The second stage Herzberg called motivators.  Motivators included the nature of the work itself, having a sense of purpose worthy of one’s time and effort, the sense of achievement valued by others, recognition from management that workers were valued assets to the company, that there were opportunities for growth and advancement, interesting, challenging work that fed the need adults have to exercise responsibility.

It sounded great, was widely published, and found its way into most management curricula.  The problem was that the research on which it was based didn’t hold up to scrutiny.  It was, in short, an invalid study.

However, things can be invalid and yet true.  In the 64 years that have passed, empirical evidence has piled up to suggest, despite the error of his ways, Herzberg was probably right. 

Good pay and decent benefits are not enough to motivate anyone.  They are necessary baselines.  That’s all.  In fact, no company or boss can motivate anyone, but they can create conditions in which employees find their own motivation.  Establishing those conditions is what Herzberg labeled as motivators.  Sadly, over the last four decades or so, employees have come to be treated as disposable commodities, modern day serfs, especially at the bottom end.  It’s the feudal mentality of work or starve – no one owes you anything more than that.  

Whether it was the pandemic, four years of Trump, demographic changes, new technologies, or some wild and crazy combination of everything, we may never know, but employees appear to have risen up spontaneously to demand that if jobs are to be filled and turnover reduced, employers must provide the needed hygiene factors and the desired motivating conditions.

Hard core conservatives hope this form of foolishness dies out, and soon, so the economy can return to a more servile, less demanding workforce.  Biden’s Build Back Better Plan would throw a monkey wrench into their hopes.  Keeping it from passing might very well help them realize their desires.  If so, it will continue the process of relegating The United States of America to second tier status on the world stage, but it would help keep power and wealth in the hands of a few.

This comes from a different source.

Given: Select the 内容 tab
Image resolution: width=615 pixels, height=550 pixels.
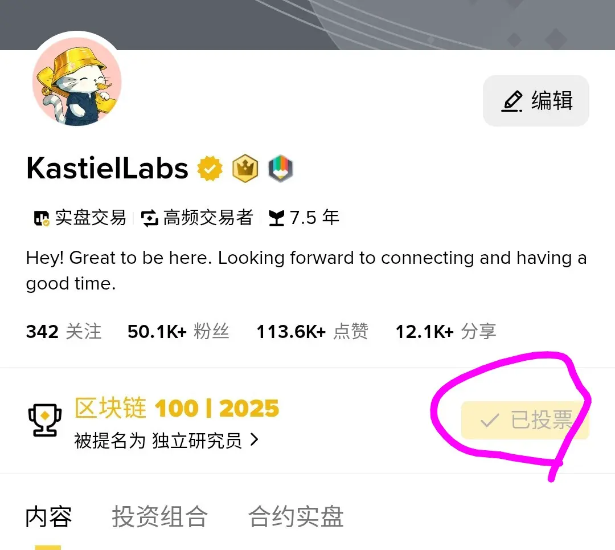Looking at the screenshot, I should tap(48, 516).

We are unlikely to ever return to the norm of life long employment in one discipline or for one employer.  We do have the possibility of using Herzberg’s ideas as the foundation for a 21st century set of norms opening to   workers a life of opportunity and contentment. It would be a move toward restoring the foundations of loyalty between employer and employee.  It can’t be done if the only measure of success is the quarterly report and bottom line.  It can’t be done if business owners ascribe to themselves all rights and privileges while treating employees as replaceable commodities. 

Look at it this way.  You cannot buy anything these days without getting a customer satisfaction survey in the mail or a request to fill one out online at the bottom of every receipt.  No matter that most surveys are thinly veiled marketing gimmicks, the fact remains that we have been led to expect to be satisfied and to report on it.  Doesn’t it stand to reason that employees are thinking, if customer satisfaction is important, then why not treat my status as employee the same way.  The old ways won’t work.  Coating them with sugar and spice doesn’t make them new ways.  It’s time to move on to a new way of thinking about employment.  The result, I think, will be a better national economy able to lead the world  into a more prosperous future for all.  

Final note:  For several decades I was among those teaching this stuff to managers.  They all loved it, eagerly adopted the vocabulary, and changed their practices not one iota.  The cult of libertarian individualism, to the exclusion of all else, had too great a hold. Let’s hope for a different outcome this time.